3. Automate code scanning to find unknown unknowns

The Octopus Scanner incident and other forms of open-source ecosystem abuse, such as typosquatting, have prompted repository maintainers like GitHub to enforce automatic scanning of open source projects they host. As reported this year, GitHub now integrates CodeQL-based automatic scanning of its open source repositories.

Justin Hutchings, GitHub senior product manager, told The Register, "It turns out that capability is extremely useful in security. Most security problems are bad data flow or bad data usage in one way or another."

In addition to identifying hidden vulnerabilities and bugs, scanning regularly sweeps open source projects looking for signs of data leakage, such as private keys and credentials inadvertently made public by the contributor. Since last year, a few vendors integrated automated scanning efforts into their products to identify malware published to legitimate open source repositories. These techniques incorporate behavioural analysis with machine learning to proactively hunt for “counterfeit components.”
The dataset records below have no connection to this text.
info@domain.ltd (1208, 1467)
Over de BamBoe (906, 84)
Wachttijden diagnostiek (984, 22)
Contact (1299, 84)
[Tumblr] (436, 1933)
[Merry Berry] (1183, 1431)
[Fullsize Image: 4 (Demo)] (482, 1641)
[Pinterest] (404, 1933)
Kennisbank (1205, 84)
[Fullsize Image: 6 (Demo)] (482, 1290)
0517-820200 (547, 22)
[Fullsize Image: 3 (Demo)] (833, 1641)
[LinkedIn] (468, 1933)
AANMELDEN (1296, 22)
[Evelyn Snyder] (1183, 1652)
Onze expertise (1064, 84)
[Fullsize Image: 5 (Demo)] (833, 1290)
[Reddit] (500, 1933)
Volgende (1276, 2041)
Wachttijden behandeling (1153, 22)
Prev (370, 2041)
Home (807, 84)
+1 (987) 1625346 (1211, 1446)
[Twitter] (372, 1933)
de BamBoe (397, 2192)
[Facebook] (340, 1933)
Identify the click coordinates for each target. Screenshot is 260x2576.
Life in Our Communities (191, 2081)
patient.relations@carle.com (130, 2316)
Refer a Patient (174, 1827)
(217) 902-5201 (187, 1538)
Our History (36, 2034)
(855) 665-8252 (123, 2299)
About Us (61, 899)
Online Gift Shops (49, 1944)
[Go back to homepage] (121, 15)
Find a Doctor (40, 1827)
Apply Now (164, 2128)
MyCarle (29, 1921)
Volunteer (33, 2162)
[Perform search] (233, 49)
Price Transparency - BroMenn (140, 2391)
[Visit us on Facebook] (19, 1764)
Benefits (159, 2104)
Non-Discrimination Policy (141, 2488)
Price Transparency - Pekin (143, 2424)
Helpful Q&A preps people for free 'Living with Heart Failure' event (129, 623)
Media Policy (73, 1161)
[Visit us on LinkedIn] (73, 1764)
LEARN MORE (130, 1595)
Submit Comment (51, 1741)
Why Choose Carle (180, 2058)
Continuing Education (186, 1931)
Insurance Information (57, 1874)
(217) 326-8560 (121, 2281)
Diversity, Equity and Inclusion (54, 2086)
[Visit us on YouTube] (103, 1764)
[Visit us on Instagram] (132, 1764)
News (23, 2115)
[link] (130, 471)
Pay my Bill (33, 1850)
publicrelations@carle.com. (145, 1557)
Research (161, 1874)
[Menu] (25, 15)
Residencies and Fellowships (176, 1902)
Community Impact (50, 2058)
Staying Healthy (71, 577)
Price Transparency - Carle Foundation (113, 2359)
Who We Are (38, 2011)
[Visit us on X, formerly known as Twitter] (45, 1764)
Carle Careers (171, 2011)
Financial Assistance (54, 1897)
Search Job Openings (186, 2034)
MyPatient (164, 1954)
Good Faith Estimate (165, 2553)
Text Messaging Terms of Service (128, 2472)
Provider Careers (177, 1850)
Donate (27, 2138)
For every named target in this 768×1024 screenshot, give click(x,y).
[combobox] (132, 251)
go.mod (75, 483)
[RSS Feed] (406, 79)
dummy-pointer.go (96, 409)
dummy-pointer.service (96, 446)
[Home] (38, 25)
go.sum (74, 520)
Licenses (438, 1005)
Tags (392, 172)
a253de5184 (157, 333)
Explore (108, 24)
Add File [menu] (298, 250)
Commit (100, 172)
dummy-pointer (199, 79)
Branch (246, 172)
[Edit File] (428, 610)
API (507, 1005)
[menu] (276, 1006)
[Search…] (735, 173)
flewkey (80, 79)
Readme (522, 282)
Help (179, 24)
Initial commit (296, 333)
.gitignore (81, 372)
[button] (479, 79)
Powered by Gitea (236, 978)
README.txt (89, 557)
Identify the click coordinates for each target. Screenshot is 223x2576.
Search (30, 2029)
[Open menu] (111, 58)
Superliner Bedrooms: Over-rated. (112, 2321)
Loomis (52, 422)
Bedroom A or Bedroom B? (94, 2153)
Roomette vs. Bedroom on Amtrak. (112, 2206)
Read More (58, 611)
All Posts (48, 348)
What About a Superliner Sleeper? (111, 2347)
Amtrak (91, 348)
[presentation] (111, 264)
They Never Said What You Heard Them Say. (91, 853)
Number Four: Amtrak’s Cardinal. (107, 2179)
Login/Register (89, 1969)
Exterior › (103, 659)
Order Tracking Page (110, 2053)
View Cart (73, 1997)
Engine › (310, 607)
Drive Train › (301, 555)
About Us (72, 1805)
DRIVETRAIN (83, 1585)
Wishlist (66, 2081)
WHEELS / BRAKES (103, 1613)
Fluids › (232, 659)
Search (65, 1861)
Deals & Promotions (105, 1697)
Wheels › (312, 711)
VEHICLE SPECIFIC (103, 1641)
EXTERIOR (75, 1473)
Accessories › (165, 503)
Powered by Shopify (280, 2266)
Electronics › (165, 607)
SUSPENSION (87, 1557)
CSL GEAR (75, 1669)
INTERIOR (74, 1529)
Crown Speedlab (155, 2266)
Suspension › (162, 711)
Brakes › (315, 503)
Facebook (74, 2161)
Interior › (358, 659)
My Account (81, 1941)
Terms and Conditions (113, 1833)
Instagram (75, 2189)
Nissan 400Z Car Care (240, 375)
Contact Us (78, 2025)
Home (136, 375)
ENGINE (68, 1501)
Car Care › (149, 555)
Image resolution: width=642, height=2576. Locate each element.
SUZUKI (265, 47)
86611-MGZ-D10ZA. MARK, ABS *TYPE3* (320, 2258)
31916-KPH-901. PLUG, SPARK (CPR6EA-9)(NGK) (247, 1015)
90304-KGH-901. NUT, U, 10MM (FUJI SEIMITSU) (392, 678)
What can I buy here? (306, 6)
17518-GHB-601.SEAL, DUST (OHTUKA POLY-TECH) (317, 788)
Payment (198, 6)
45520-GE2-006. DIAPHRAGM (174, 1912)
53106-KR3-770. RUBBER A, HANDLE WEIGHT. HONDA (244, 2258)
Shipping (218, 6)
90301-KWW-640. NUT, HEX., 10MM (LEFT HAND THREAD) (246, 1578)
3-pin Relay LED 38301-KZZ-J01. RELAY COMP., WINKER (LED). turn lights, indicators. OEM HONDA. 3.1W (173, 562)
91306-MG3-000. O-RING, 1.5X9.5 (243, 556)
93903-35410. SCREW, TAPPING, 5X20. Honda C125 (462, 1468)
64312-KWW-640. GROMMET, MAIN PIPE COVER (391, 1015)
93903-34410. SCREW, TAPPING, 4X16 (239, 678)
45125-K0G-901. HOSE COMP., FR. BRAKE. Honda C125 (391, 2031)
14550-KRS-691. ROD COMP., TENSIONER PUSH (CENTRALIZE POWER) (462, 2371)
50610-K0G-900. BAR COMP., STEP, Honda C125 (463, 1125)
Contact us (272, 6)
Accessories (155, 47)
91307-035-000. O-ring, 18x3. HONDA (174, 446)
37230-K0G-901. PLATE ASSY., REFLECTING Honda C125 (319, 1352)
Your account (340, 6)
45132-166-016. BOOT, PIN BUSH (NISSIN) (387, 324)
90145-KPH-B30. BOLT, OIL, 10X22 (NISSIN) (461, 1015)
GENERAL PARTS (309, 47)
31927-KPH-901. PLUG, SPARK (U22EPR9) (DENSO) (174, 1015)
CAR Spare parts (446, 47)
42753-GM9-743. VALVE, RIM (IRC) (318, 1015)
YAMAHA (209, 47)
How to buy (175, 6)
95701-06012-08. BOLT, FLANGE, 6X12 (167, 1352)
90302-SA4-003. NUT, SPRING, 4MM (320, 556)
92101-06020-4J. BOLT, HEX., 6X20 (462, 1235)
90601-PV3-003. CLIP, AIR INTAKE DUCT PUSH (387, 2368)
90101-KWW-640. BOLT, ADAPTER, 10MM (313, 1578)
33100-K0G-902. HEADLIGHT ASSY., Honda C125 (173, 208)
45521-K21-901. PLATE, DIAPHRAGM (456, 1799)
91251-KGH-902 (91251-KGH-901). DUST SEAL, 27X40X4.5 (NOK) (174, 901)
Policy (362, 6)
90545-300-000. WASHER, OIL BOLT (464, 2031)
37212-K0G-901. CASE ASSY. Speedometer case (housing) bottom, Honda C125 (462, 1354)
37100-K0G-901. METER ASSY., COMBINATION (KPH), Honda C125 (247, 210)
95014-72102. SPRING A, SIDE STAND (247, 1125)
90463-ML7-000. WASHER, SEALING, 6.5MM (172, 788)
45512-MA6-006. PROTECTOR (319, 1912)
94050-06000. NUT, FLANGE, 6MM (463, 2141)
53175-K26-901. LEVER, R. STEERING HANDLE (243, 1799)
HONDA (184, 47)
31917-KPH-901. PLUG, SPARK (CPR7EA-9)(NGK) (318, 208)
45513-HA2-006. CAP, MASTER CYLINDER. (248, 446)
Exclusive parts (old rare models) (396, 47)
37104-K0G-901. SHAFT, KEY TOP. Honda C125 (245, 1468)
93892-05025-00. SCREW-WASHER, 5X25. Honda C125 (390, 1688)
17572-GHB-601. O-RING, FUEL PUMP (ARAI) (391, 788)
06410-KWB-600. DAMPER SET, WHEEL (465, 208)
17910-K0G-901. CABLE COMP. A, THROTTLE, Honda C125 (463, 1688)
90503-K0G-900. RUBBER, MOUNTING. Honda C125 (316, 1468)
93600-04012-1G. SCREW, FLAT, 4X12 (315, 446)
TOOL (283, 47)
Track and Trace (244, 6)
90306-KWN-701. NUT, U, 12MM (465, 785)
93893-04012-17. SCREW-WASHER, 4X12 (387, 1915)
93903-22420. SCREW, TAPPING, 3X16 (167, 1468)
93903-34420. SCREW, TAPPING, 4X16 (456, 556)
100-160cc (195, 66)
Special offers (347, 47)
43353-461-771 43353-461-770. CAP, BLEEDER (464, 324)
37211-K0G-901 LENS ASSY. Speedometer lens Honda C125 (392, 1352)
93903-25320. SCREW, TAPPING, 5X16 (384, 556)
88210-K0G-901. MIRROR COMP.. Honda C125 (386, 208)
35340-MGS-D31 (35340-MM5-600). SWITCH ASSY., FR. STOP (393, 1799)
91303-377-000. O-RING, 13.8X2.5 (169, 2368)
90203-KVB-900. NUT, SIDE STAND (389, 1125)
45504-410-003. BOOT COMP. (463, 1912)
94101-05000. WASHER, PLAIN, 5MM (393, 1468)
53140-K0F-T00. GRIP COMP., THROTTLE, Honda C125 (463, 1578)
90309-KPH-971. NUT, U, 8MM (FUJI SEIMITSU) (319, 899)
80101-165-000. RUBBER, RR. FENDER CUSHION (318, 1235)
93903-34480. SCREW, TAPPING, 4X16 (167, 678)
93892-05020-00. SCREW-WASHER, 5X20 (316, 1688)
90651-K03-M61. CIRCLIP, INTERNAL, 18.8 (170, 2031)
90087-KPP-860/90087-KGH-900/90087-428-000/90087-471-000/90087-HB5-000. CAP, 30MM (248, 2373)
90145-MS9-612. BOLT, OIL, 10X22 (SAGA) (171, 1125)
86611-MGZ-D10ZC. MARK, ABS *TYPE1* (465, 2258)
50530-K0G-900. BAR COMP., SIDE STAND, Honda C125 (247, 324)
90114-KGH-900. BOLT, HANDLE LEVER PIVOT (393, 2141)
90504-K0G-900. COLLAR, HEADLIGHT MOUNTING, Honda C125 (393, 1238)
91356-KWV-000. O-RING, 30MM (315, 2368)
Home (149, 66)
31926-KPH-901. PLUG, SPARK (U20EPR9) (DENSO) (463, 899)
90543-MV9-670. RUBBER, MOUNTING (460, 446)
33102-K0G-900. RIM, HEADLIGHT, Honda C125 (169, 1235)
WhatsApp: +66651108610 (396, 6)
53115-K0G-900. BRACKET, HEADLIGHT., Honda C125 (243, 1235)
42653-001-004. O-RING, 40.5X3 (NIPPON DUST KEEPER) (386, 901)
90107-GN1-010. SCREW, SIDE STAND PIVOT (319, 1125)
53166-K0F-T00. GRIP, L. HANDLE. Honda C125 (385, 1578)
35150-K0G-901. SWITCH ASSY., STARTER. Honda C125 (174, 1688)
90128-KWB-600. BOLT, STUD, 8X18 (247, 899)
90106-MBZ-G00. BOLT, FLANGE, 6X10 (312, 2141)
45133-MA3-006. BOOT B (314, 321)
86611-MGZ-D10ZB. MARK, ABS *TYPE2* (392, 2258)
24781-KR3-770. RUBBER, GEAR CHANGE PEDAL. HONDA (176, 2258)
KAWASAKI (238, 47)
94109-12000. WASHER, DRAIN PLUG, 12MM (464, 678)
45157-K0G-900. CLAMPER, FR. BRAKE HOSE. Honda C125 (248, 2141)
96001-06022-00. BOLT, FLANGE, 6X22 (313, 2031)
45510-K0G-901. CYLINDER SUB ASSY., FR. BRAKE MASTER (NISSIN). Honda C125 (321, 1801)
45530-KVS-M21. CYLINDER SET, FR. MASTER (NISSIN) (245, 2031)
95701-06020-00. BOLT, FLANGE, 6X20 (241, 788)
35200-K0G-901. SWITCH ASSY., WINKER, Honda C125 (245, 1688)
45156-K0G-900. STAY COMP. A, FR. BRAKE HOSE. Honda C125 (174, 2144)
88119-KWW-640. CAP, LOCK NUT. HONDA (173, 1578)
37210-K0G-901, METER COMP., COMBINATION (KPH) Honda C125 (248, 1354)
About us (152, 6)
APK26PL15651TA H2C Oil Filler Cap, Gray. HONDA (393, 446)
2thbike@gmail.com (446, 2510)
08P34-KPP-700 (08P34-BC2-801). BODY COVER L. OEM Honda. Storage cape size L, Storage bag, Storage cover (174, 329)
Experimental open-source scanners (such as npm-scan) published by independent developers on a smaller scale have also emerged and serve similar purposes of detecting vulnerable components using heuristics. On the RubyGems front, continuous monitoring and analysis efforts of ReversingLabs is what led to the discovery of the 700-plus malicious components mentioned earlier.

Enabling such widespread security audits using automation tools can help augment trust and integrity issues within the open-source ecosystem, before the components make their way into your supply chain.

4. Beware of licensing risks

The key perk of using open-source software is the freedom offered by its permissive licenses. Should you discover a bug in an open-source package that hasn’t been fixed, you could fix it yourself rather than waiting on the vendor. You could tailor an open-source application in your project as you see fit and ship a customized version to your customers.

However, it takes a little more skill to be aware of any potential licensing conflicts that may arise from using open-source components. The 2020 Open Source Security and Risk Analysis Report published by Synopsys states:

“Declared license conflicts arise when a codebase contains open source components whose licenses appear to conflict with the overall license of the codebase. For example, code under the GNU General Public License v2.0 (GPLv2) will generally pose a conflict issue when compiled into a normally distributed piece of commercial software. But the same code is not a problem in software that is considered software-as-a-service, or SaaS.”

These conflicting terms can create confusion for developers using the same open-source applications in slightly different contexts. Some automation solutions can recognize numerous licenses and potential conflicts arising from them in addition to vulnerabilities and malicious components.

A Black Duck report found that 67% of the 2019 audited codebases contained components with license conflicts. That percentage was much higher for some industries such as internet and mobile apps (93%) “The GPL is one of the more popular open-source licenses, and its various versions can create license conflicts with other code in codebases. In fact, five of the top 10 licenses with conflicts were the GPL and its variants,” stated the report.